**WHAT NEEDS TO BE DONE:**
The answer must be an exact copy of the lines from the one containing "Given: Click the Basics colorful logo icon" through the last line of the records, with no pictures.

═════ MATERIAL PROVIDED ═════

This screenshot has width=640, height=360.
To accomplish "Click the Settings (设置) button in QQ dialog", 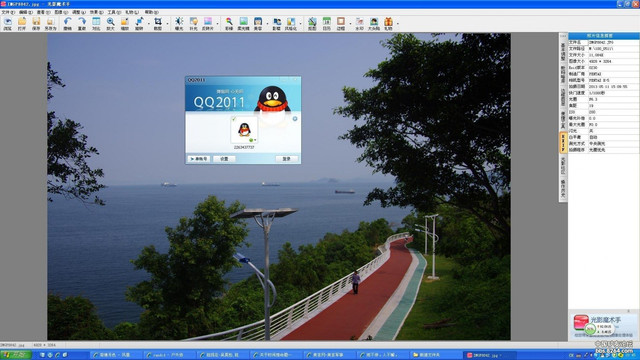I will 224,159.
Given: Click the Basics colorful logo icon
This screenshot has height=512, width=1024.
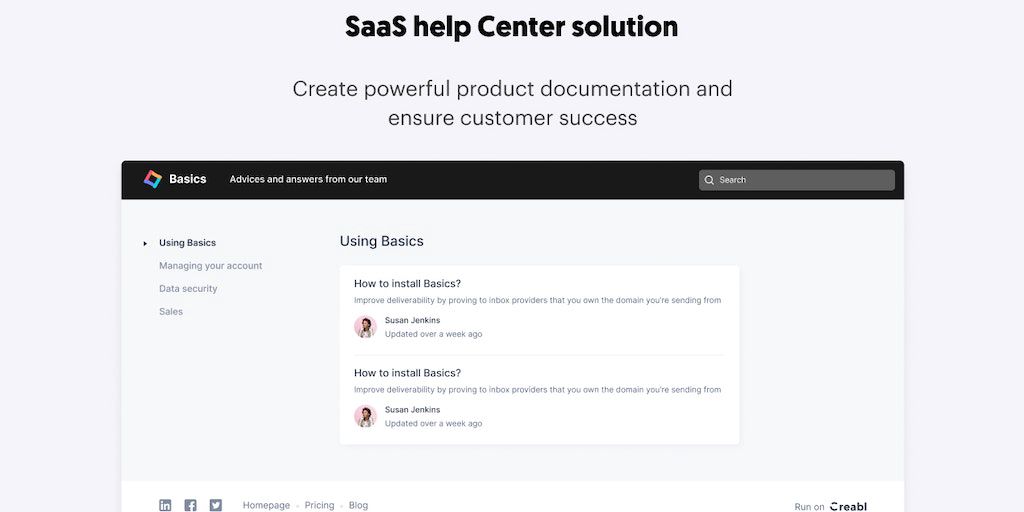Looking at the screenshot, I should coord(152,179).
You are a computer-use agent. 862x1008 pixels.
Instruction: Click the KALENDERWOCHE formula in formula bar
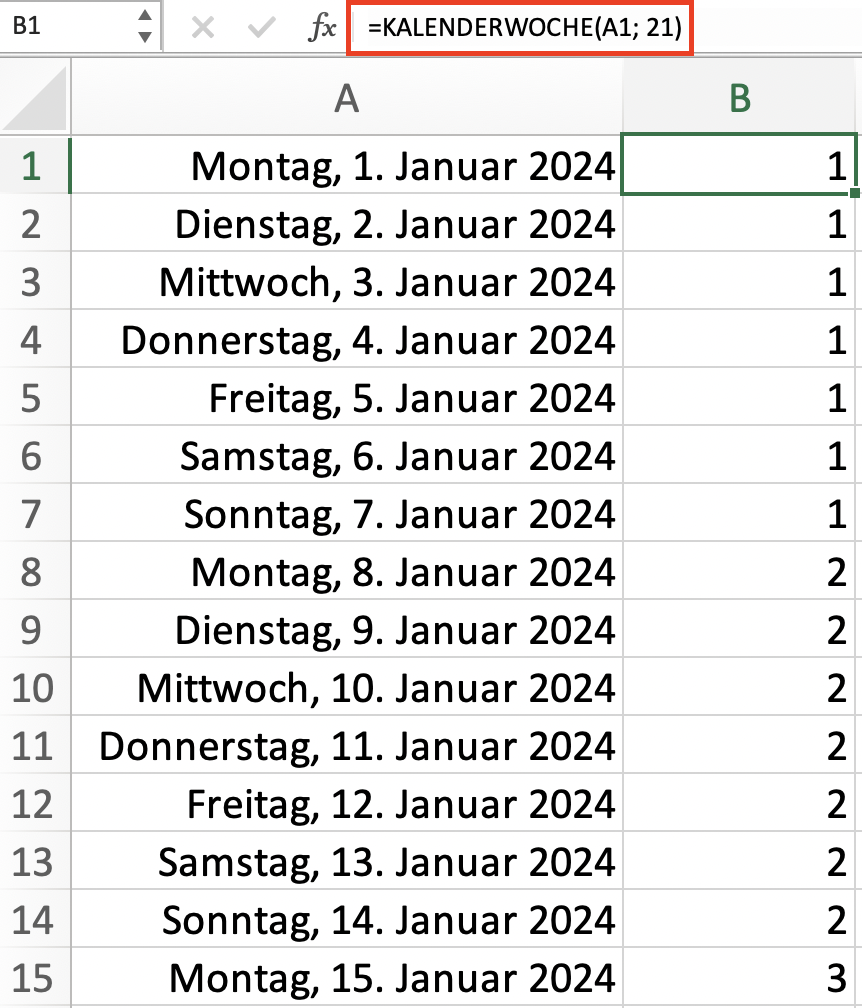click(525, 27)
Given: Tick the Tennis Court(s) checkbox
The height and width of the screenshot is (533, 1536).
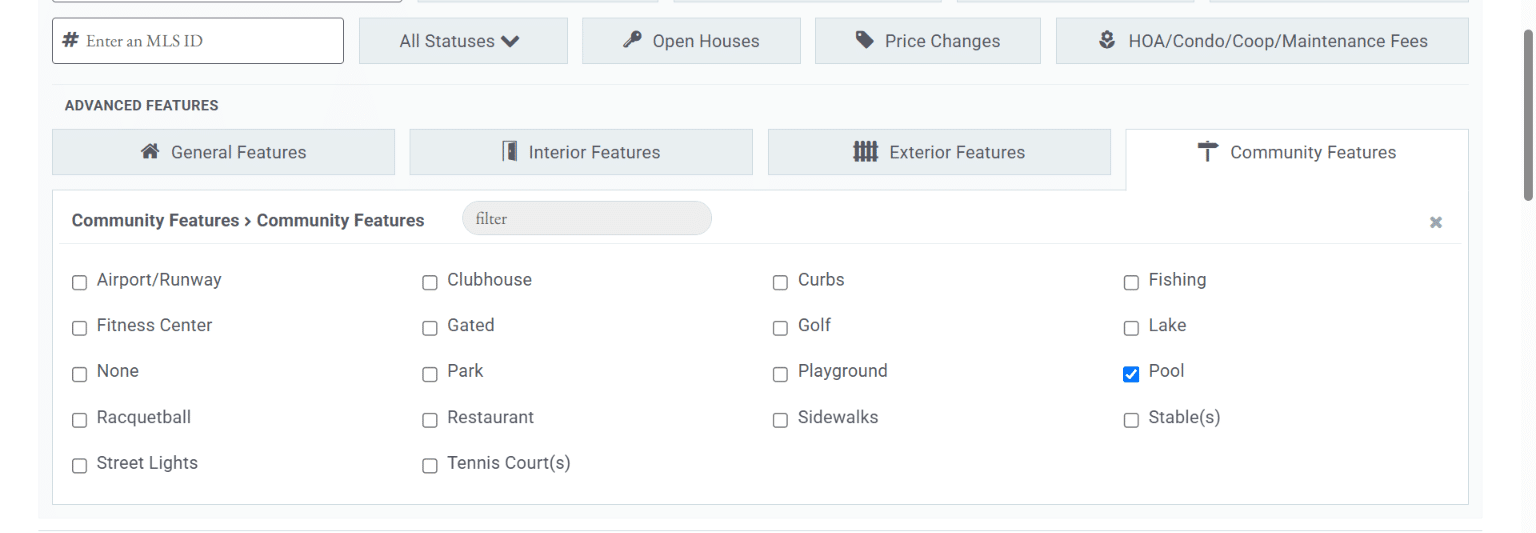Looking at the screenshot, I should (x=430, y=466).
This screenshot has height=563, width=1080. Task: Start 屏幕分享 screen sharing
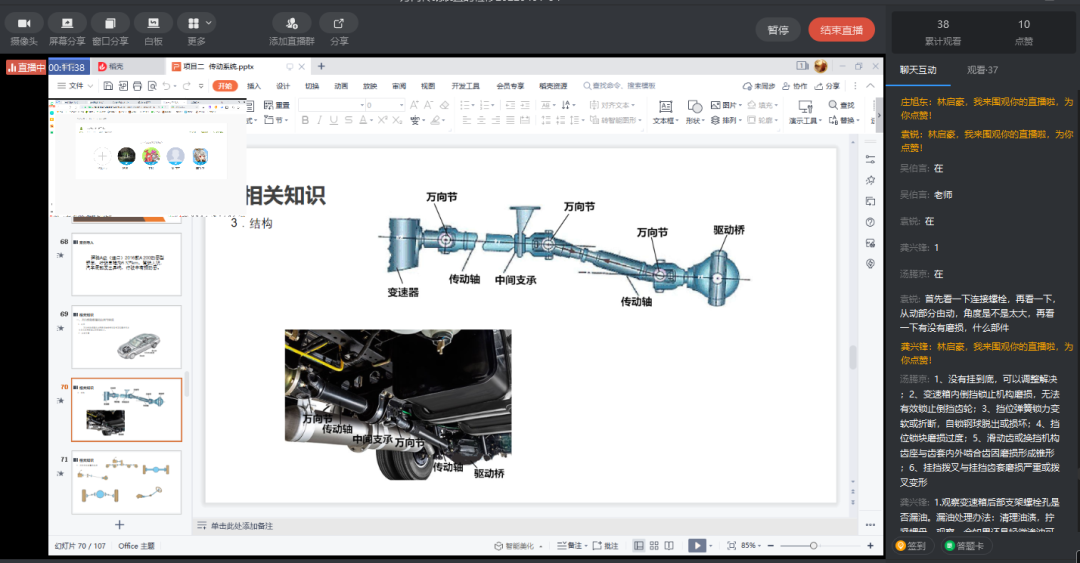[x=67, y=23]
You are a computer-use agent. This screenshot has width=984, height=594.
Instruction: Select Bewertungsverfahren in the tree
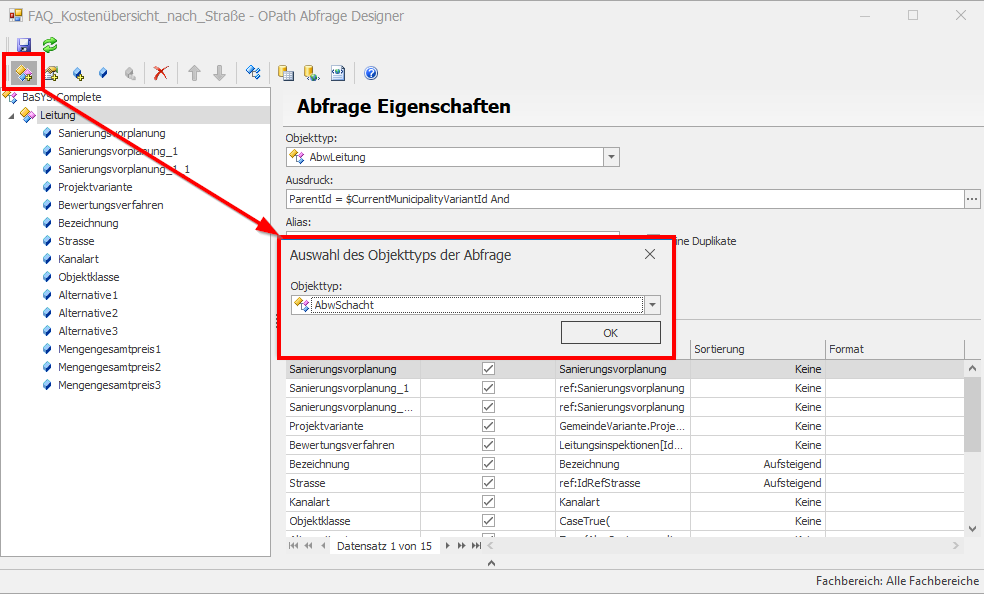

═════

**WRITTEN SOLUTION:**
Given: Click the Basics colorful logo icon
This screenshot has height=512, width=1024.
Looking at the screenshot, I should coord(152,179).
You are a computer-use agent. 862x1008 pixels.
Instruction: Click the KALENDERWOCHE formula in formula bar
click(525, 27)
Given: Tick the Tennis Court(s) checkbox
The height and width of the screenshot is (533, 1536).
Looking at the screenshot, I should (x=430, y=466).
This screenshot has height=563, width=1080. Task: Start 屏幕分享 screen sharing
[x=67, y=23]
You are a computer-use agent. This screenshot has width=984, height=594.
Instruction: Select Bewertungsverfahren in the tree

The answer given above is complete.